___ Sayfa alıntısı ___

Dünyaca ünlü, çok yönlü sanatçı ve tasarımcı Arik Levy bir kez daha İstanbul’da. Şehir, Contemporary İstanbul Fuarı ve yan etkinlikleri ile buram buram sanat kokarken, kendisi ile Galerist’teki ‘Etkin Doğa’ sergisi henüz açılmadan görüşme imkânımız oldu. Candan, mütevazı ve sıcak yaklaşımının şekillendirdiği keyifli bir sohbet ettik eserlerinin arasında…
Kalıpların içine sıkışmış algılarımız. Ne yaparsak yapalım yaşam boyunca deneyimlediklerimiz, gördüklerimiz, izlediğimiz filmler, insan ilişkilerimiz birikiyor, biriktikçe de bunlara bağlı olarak kalıplar oluşturuyoruz beynimizde. Bu sayede bir köpekle tanışan bir çocuk, başka bir köpek gördüğünde rengi, boyu cinsi farklı da olsa gördüğü bu canlının köpek olduğunu biliyor. Bir anlamda yaşamı idame etmeyi kolaylaştıran bu kodlar bir taraftan da kısıtlıyor insanı. Kalıpların içine yerleştikçe her şeye yeni bir gözle bakabilme becerisini yitiriyor, yaşam sınırlanıyor. Kendi hapishanesini yaratıyor insan.

___ Verilen veriler ___

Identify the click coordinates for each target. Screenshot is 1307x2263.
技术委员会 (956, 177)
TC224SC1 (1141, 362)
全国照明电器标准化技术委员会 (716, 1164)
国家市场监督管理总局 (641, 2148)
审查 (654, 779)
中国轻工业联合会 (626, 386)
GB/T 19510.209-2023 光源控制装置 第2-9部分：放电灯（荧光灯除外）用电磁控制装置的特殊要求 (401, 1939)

___

--- Alıştırma gereksinimleri ---
A: Sayfa alıntısına göre Galerist'te açılacak serginin adı nedir?
B: Listede "TC224SC1 (1141, 362)" içeren satırla başlayıp listenin sonuna kadar süren bölümü, iki ucu da dahil ederek ve boş satırları atlayarak numaralı bir listeye dönüştür.
Sayfa alıntısı ile liste birbirinden bağımsız malzemelerdir.

--- Görevlere göre yanıtlar ---
A: Etkin Doğa.

B:
1. TC224SC1 (1141, 362)
2. 全国照明电器标准化技术委员会 (716, 1164)
3. 国家市场监督管理总局 (641, 2148)
4. 审查 (654, 779)
5. 中国轻工业联合会 (626, 386)
6. GB/T 19510.209-2023 光源控制装置 第2-9部分：放电灯（荧光灯除外）用电磁控制装置的特殊要求 (401, 1939)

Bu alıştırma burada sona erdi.